In summation, let me just say that Democrats and Republicans disagree about many things in this institution and that's probably as it should be. But no one disagrees about the honor and integrity of our friend Henry Hyde. He is one of the most judicious members in this body, and I have said on several occasions, as I did to my great hero and yours, Henry, Ronald Reagan, that you would make an excellent Supreme Court Judge. I am very very happy that he did not have to opportunity to follow through on that, because we need you desperately here today in your capacity. We are fortunate again that you were not elevated to that position.
Likewise, the gentleman from Michigan, Mr. Conyers, has many years of experience on the Judiciary Committee, including service there in 1974, which was one of the critical years of this Congress. He is extremely knowledgeable, he is tenacious to say the least. I've had encounters with him in the past and he usually wins. And we look forward to his service and leadership in this very, very important matter.
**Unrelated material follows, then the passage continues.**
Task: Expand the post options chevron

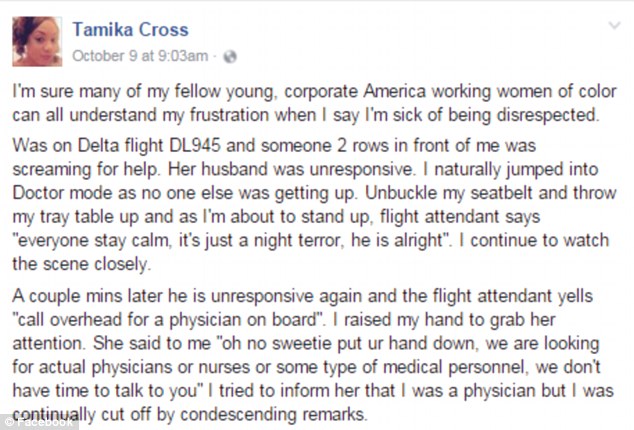Action: pyautogui.click(x=615, y=26)
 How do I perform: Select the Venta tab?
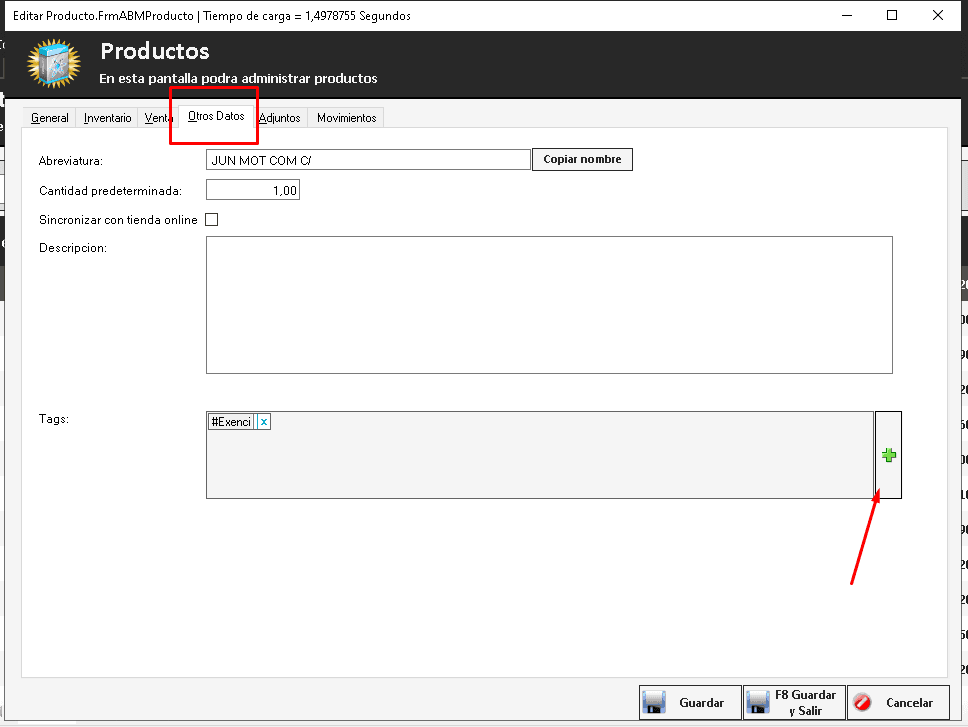pos(158,118)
This is a very grave day for the House of Representatives, indeed it is a solemn time I think, in our nation. Today we will do what we are compelled to do under the Constitution not because we desire it, but because, my friends, it is our duty to do it. In order to most judiciously fulfill these constitutional duties, I encourage all of the members to approach this sensitive matter with the dignity and decorum which befits the most deliberative body in the world.
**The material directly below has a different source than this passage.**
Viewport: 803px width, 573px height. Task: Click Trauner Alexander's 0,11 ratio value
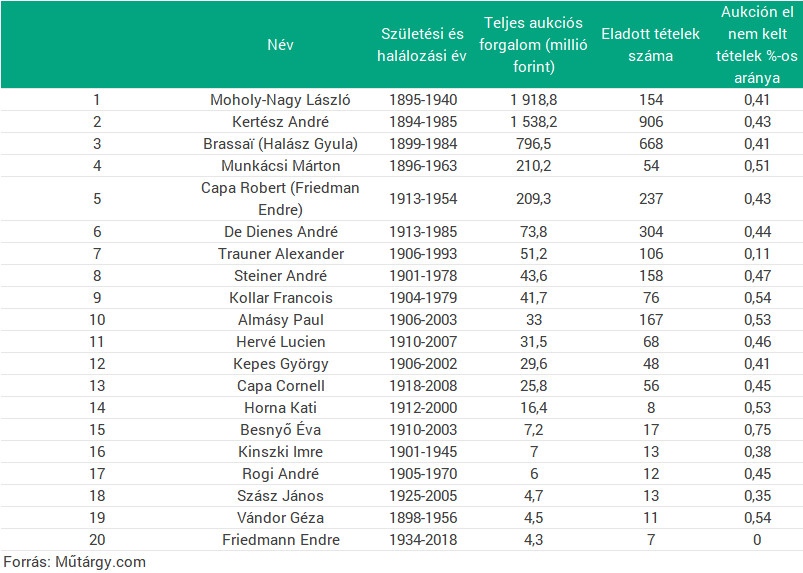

Speaker Gingrich spoke of it on the floor. I would encourage all members that they -- they control themselves. I, for one, am an emotional person. I've been known to speak out sometimes without using proper decorum. And I pledge I will not do that and I hope that no other member does. We need to treat the presidency with respect. We need to treat this body with respect.
Having said that, I will yield to my good friend, the ranking member, Mr. Moakley, for any statement he might have.